Aquí es donde surge una de la mayores problemáticas y contradicciones en las aspiraciones de las nuevas reformas: la relación entre Constitución y democracia. Como señala Roberto Gargarella, en principio suele considerarse que hay un factor de suma cero entre ambas esferas, sin embargo, el proceso que surge como un interés de aumentar y reforzar el llamado “poder popular” no llega a lograrse debido a que no modifica de fondo la organización de poder en las estructuras institucionales -especialmente en el ámbito judicial- lo que provoca que la retórica de las reformas nunca puede ser aterrizada en verdaderas transformaciones sociales.
La formulación de una nueva constitución o de reformas sustanciales es incapaz de proveer por sí mismas los elementos para erigir formas de gobierno democráticas. El régimen proto-liberal inglés del siglo XVII, las monarquías europeas o el fascismo han contado con constituciones sin tener que funcionar como sociedades democráticas. Es bien sabido que muchas veces el Estado de derecho sirve como un instrumento de legitimación del status quo bajo el discurso de legalidad. En política, no siempre hay una coincidencia entre lo legal y lo legítimo.
La actualidad latinoamericana nos dice que vivimos en democracias aparentes ya que la participación de todos los individuos de la sociedad de manera libre no está garantizada. Para el constitucionalista peruano Domingo García Belaúnde, las constituciones no pueden ser la causa sino el efecto de los sistemas democráticos. Esperar que la constitución por si misma genere democracia es poner la yunta delante de los bueyes. La constitución debe ser derivada de un sistema democrático, que pueda reflejar y permitir la alternancia de cargos públicos así como que las cuestiones de trascendencia pública y colectiva pasen por amplios procesos deliberativos. La deliberación debería ser, como lo señalan teóricos como Michelangelo Bovero, la principal característica de una sociedad que aspire a constituirse como democrática. Estos procesos deliberativos son algo que no ha ocurrido, por ejemplo, con las reformas estructurales de carácter económico, electoral o de seguridad en la mayoría de los países latinoamericanos.

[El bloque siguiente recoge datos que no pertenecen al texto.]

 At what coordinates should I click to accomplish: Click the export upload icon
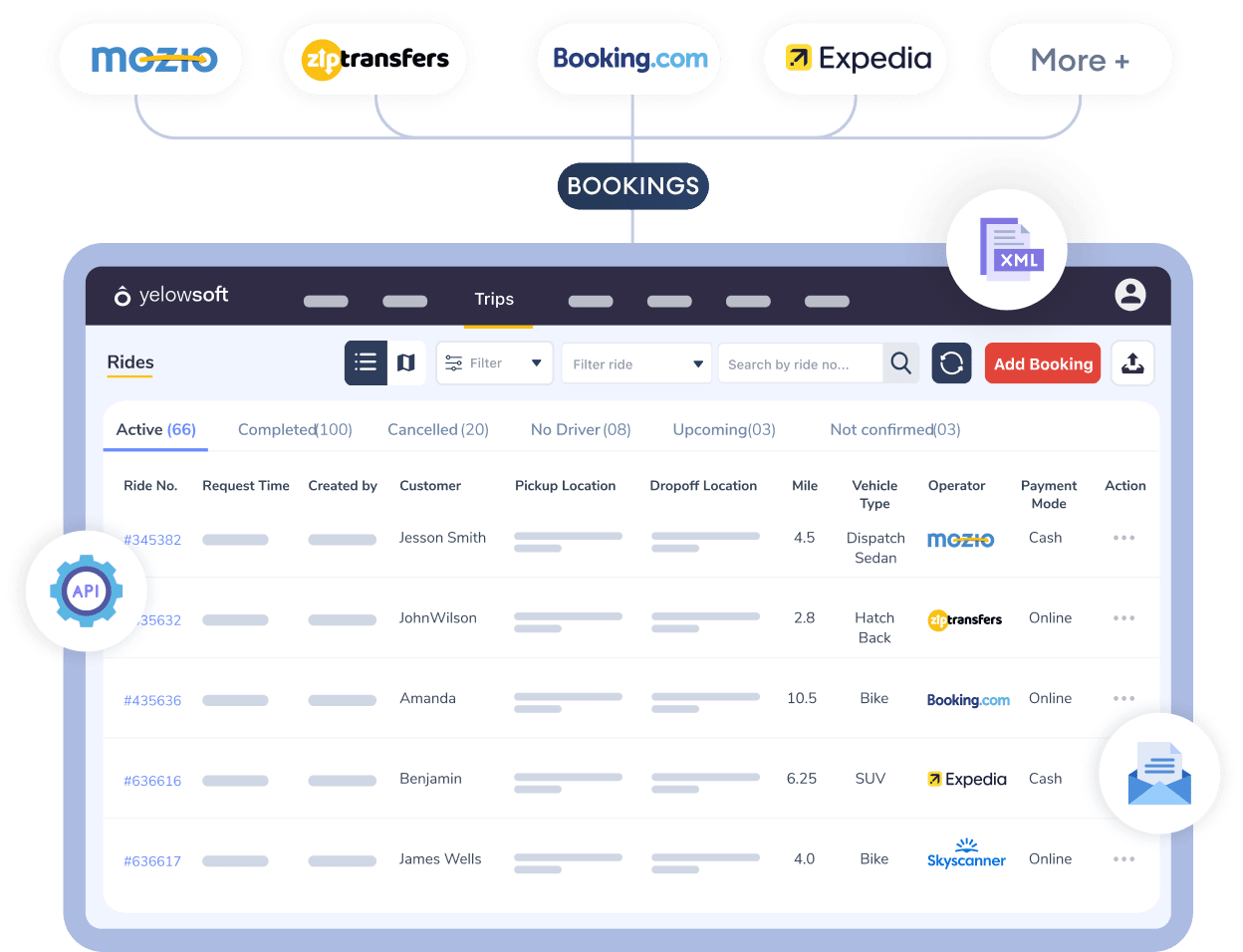click(1132, 363)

A pesar de que largas listas de derechos en las nuevas constituciones suelen no tener los mecanismos institucionales que garanticen su materialización, es indudable que ha habido pequeñas conquistas pero de un alto impacto simbólico. Los derechos de los indígenas, de los homosexuales, de las mujeres han permitido que estos grupos, vulnerados con frecuencia en el pasado, puedan entablar litigios en los tribunales, muchos de ellos exitosos gracias a lo plasmado en las nuevas constituciones. Aunque todavía pequeños, los logros que se van alcanzando ayudan a moldear positivamente la convivencia en nuestras sociedades a mediano plazo. El reto para el futuro debe ser que la parte dogmática no esté disociada de la organizacional. Con el mismo ahínco que se pretende expandir la lista de derechos, se debe instituir amplios procesos deliberativos en cuestiones de trascendencia nacional (reformas económicas de gran calado, electorales, etc.) y que éstas no queden en manos de un poder añejo y elitista, como lo es el judicial, y que muchas veces se encuentra bajo el control de un presidencialismo fuerte, característica principal de nuestros gobiernos latinoamericanos.